AL: Unlike the monochord, which was, for Fludd, “the internal principal that, from the center of everything, produces the harmony between all life in the cosmos,” [3] the sonorous object that you created has three needles. Can you talk a little more about these kinds of decisions?

TC: The physical form of the instrument in Engraving Sound had to take into consideration the playback system so that the public could use the source sounds as moldable acoustic material. Within the machine, there is an analog synthesizer (a tool designed to generate sounds and control their timbre, utilizing simple elements interconnected in special schemes) with a control panel that the public can manipulate. The static electricity of the body itself also functions as a filter that modifies the sounds.

A vinyl record is a mechanical transcription of sound waves; in this case, we used an engraved copper plate. Sounds are waves of pressure that travel through the air. On the copper plate, these waves are depressions or grooves produced by acid in the engraving process, a metaphor for the waves traveling through the air.

We literally have a sculpture made by something acidic, a sculpture of the cosmos, and the landscape depicted is unique to each plate. Each needle follows the groove, the left side transmitting to the left audio channel and vice-versa. There are three needles, and so we have three left channels and three right channels. The needle transmits the vibration through the generation of microvolts that travel down the cables to the preamplifier and then to the amplifier. It’s like creating a petroglyph, that ancient form of writing, only instead of sculpting letters, we’re creating physical forms out of sound. And that’s what’s so precious about sound, that magic.

AL: Let’s talk about religion.

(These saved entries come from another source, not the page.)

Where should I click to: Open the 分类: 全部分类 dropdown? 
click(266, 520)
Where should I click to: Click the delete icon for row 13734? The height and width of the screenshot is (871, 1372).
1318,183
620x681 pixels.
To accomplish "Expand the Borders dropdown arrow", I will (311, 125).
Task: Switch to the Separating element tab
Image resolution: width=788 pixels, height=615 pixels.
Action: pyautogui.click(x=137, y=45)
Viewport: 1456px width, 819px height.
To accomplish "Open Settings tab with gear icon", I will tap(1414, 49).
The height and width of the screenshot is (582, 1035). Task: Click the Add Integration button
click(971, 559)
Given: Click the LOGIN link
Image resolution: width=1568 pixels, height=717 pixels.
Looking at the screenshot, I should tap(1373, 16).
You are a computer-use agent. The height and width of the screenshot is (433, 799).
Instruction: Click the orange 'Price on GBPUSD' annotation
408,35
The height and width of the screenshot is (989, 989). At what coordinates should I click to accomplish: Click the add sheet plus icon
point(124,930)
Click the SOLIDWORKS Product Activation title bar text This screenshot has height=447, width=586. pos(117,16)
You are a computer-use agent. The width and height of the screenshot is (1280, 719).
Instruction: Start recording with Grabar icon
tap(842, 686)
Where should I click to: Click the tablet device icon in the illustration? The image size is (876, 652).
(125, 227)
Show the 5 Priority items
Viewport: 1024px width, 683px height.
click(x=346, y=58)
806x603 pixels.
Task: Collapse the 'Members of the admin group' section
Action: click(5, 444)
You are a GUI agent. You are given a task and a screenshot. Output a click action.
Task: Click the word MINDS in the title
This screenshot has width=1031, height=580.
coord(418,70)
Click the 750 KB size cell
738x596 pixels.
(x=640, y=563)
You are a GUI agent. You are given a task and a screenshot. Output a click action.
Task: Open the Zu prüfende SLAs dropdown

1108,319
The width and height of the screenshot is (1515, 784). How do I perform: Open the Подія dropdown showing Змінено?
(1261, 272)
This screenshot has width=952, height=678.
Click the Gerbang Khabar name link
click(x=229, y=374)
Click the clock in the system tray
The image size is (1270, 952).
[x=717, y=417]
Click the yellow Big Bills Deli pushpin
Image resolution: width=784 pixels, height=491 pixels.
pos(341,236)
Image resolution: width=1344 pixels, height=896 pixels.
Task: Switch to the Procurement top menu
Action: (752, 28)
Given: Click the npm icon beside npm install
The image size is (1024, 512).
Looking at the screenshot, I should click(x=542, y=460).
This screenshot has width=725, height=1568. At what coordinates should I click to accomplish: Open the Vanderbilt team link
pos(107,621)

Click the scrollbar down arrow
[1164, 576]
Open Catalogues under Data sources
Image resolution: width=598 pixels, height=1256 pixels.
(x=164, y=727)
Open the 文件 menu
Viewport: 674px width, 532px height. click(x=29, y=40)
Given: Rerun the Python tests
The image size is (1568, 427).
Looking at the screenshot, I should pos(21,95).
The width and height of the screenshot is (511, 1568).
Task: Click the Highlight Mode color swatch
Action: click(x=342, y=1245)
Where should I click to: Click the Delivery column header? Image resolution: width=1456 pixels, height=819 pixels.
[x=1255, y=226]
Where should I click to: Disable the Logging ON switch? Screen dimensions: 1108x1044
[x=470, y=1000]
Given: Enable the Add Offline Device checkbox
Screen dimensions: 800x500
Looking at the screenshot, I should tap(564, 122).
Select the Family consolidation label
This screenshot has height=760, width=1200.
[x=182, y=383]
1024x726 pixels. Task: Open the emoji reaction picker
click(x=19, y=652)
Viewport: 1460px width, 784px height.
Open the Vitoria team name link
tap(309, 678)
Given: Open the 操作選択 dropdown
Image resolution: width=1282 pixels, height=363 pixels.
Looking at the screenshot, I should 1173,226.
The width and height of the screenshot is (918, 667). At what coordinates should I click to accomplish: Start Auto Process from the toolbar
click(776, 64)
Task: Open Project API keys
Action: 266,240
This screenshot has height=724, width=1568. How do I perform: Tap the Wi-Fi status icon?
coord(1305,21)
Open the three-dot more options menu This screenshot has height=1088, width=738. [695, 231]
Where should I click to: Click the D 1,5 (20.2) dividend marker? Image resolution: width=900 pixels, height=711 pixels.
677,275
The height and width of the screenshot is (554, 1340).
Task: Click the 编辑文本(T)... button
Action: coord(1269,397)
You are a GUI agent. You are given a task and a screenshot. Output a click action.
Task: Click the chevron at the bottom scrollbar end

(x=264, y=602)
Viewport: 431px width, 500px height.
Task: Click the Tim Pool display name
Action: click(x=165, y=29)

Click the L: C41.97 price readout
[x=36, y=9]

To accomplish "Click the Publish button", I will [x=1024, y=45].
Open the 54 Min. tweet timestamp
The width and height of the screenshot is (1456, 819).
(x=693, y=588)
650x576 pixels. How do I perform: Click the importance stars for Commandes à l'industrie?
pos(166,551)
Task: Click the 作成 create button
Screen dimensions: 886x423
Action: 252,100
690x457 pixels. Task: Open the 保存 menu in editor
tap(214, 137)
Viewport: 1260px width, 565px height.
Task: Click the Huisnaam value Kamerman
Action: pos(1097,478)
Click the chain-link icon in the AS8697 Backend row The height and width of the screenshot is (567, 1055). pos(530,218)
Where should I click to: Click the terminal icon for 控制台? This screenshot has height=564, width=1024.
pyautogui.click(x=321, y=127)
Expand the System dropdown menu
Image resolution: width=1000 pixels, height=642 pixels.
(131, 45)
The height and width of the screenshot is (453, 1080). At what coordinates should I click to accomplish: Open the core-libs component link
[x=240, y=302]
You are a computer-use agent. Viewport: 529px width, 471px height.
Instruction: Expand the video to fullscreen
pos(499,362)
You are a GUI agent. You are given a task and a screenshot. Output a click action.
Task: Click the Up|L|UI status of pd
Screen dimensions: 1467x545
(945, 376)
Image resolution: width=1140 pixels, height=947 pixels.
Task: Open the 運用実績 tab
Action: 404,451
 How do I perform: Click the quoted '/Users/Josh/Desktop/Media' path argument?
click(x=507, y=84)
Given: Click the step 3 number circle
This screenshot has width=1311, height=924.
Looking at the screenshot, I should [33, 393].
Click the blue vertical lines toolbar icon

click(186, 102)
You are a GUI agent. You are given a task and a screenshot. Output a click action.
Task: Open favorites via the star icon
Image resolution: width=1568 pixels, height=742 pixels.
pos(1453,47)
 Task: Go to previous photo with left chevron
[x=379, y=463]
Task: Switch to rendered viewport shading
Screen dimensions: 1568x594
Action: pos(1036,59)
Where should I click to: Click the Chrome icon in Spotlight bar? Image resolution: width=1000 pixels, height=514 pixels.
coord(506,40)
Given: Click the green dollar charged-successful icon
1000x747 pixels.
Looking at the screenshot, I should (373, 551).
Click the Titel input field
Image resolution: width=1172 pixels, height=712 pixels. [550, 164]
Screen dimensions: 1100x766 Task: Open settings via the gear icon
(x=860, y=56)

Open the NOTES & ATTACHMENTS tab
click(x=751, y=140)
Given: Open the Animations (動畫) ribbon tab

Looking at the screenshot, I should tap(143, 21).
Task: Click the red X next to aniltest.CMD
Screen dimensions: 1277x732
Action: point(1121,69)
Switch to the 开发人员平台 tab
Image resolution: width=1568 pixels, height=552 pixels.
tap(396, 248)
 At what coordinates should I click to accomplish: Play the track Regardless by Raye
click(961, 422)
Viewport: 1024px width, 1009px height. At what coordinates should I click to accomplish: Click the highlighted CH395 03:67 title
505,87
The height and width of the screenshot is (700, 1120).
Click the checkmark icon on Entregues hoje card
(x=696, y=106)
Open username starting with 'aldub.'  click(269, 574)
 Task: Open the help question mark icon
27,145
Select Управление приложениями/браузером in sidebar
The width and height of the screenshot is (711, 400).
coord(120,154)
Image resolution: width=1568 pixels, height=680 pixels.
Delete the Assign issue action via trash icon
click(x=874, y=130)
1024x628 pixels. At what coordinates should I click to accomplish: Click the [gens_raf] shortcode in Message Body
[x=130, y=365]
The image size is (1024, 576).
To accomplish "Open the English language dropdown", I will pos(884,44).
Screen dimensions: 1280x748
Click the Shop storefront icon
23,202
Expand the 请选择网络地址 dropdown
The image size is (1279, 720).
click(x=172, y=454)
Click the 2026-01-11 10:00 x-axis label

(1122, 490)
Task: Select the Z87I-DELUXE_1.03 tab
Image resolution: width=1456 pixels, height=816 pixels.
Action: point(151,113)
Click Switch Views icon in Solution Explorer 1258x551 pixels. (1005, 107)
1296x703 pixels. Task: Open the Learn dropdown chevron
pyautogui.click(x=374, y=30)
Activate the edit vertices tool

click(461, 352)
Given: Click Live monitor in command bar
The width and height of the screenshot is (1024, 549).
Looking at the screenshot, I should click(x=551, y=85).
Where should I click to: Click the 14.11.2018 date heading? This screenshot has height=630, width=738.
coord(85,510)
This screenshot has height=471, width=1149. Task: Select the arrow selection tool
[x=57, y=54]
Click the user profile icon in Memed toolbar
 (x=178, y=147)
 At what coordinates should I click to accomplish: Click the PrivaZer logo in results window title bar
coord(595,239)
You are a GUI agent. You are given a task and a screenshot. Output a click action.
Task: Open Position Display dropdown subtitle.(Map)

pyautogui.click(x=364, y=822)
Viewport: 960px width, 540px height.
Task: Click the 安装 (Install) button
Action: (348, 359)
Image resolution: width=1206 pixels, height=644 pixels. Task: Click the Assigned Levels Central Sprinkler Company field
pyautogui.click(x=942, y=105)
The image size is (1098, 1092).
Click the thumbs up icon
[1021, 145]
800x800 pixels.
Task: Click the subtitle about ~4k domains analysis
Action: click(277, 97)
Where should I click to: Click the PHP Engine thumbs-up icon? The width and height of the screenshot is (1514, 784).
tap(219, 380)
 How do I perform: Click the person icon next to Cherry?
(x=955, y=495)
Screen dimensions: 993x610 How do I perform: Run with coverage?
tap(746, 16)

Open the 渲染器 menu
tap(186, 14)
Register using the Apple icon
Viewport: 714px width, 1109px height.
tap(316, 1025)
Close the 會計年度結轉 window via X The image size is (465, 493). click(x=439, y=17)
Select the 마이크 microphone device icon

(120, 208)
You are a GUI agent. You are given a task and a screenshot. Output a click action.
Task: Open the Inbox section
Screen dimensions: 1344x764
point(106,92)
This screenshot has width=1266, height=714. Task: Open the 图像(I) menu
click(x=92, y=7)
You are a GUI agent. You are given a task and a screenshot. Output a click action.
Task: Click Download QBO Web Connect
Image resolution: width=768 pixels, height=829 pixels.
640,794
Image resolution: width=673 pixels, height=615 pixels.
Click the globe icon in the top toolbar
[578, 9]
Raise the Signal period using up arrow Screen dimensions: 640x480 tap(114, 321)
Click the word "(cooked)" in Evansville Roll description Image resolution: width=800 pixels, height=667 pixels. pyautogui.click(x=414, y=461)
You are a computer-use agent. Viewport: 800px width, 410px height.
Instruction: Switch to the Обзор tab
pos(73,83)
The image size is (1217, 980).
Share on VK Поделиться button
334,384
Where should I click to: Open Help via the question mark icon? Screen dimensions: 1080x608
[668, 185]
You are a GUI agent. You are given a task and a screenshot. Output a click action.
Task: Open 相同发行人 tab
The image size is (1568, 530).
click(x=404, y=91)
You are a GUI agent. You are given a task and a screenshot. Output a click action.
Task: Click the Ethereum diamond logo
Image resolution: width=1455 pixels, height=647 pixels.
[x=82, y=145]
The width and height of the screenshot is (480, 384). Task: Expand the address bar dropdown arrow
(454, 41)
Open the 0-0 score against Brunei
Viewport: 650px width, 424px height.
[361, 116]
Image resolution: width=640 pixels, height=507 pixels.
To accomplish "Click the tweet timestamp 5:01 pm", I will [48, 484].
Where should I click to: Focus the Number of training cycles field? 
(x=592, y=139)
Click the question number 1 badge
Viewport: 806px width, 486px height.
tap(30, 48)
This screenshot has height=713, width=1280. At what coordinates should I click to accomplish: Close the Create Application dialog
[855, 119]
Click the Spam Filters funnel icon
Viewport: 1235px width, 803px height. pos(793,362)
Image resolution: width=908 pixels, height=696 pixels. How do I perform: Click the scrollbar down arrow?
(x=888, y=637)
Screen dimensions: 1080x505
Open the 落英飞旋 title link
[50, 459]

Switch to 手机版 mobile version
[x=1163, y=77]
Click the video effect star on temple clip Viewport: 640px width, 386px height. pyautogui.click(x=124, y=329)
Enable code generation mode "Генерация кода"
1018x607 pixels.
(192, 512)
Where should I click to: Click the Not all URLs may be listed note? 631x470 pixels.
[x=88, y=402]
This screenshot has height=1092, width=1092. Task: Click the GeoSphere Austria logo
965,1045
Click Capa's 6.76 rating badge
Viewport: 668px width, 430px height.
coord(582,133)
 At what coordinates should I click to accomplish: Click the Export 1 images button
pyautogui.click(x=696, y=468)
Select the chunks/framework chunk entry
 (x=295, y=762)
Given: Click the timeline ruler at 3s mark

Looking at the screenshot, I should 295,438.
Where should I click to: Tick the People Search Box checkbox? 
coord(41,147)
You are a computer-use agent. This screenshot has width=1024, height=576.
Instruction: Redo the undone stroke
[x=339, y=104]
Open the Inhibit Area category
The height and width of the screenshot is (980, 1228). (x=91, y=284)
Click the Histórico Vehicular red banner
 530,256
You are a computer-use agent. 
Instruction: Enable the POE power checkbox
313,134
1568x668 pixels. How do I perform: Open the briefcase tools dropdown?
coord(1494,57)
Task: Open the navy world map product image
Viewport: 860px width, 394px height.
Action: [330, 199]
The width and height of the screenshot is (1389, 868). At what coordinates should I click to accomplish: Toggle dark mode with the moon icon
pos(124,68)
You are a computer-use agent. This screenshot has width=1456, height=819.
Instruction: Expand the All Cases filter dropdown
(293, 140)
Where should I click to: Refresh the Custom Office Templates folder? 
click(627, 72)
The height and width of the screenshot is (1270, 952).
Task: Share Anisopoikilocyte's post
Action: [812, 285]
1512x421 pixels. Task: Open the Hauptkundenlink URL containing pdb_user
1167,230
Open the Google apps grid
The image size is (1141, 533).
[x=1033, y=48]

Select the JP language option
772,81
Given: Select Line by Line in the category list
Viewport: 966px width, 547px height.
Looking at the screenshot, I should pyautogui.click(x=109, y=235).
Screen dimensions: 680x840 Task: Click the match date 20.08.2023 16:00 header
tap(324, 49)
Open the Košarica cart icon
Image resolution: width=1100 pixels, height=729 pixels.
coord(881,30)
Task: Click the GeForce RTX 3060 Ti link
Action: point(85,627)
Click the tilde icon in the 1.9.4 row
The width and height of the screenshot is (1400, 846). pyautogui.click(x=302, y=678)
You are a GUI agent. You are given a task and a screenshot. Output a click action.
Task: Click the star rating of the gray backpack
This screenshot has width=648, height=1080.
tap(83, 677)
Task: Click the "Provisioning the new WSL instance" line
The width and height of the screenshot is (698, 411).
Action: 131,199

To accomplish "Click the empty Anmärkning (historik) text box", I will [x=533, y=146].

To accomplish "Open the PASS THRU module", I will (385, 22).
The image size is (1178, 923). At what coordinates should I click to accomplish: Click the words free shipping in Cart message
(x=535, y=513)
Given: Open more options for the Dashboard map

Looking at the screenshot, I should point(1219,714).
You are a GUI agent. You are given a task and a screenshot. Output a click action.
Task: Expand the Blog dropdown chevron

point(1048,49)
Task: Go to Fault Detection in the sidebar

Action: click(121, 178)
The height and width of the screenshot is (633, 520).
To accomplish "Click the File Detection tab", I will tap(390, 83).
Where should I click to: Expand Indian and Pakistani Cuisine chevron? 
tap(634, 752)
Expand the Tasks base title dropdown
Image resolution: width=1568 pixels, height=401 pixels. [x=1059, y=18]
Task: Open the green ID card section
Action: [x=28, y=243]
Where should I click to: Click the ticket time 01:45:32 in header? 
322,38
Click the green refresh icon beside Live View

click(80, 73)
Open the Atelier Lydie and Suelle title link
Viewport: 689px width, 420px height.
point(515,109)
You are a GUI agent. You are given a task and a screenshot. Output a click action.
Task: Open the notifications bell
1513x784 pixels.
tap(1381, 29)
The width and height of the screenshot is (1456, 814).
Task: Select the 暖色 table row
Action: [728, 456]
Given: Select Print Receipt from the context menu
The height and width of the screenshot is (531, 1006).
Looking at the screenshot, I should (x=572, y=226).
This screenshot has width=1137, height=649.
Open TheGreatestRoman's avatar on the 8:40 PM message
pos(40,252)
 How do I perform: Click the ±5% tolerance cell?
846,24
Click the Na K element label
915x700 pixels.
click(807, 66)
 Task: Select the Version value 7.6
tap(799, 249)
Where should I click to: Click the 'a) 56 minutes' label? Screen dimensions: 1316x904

Mladen Dolar’s article “Deconstructing Voice” includes a reference to the famous argument on music made by Hildegard of Bingen. The 12th Century mystic argued that the condition of possibility for the divine word to reach its true dimensions was through the singing voice, as speech on its own belonged to the devil. Following this logic, Dolar tells us that the devil is the devil because he can’t sing.[4] Is this similar to what you argued in the video: that access to the planet’s “intelligent soul” has to occur through an object that translates materiality into sound?

TC: Whatever is seen or heard requires interpretation. The way of analyzing sound “scientifically,” rather than through musical terms, is to represent it visually through an instrument that leaves behind a graphic trace.

The association between instruments and language took a new turn with the introduction of recording tools, which wrote their results in their own “languages.” These new languages are, in a way, “experimental graphics.” In this case, the “graphic trace” is the video (which, as it is digital, does not have a physical materiality, but does have a form of digital writing).

Are philosophical instruments more like words, like things or are they somewhere in between? Engraving Sound and The Sonorous Object establish that symbolic character of instruments, proposing alternatives to language and signs. The signal registered brings us back to the question of the natural magician. What does the instrument tell us? Does its voice reveal some secret of nature? In natural magic, words and things are closely linked: words are more than arbitrary symbols for things, they also contain an occult meaning, and one can learn about the thing through the word.

The script to this visual essay operates through allegory and analogy, with hidden connections. Both the words and the instrument point to the hidden essences of things. It was always conceived this way: a grammatical instrument that convokes. I’m excited by my understanding of our contemporary condition as an evolution of this same idea, in which something written (and there is a code) gives form to things.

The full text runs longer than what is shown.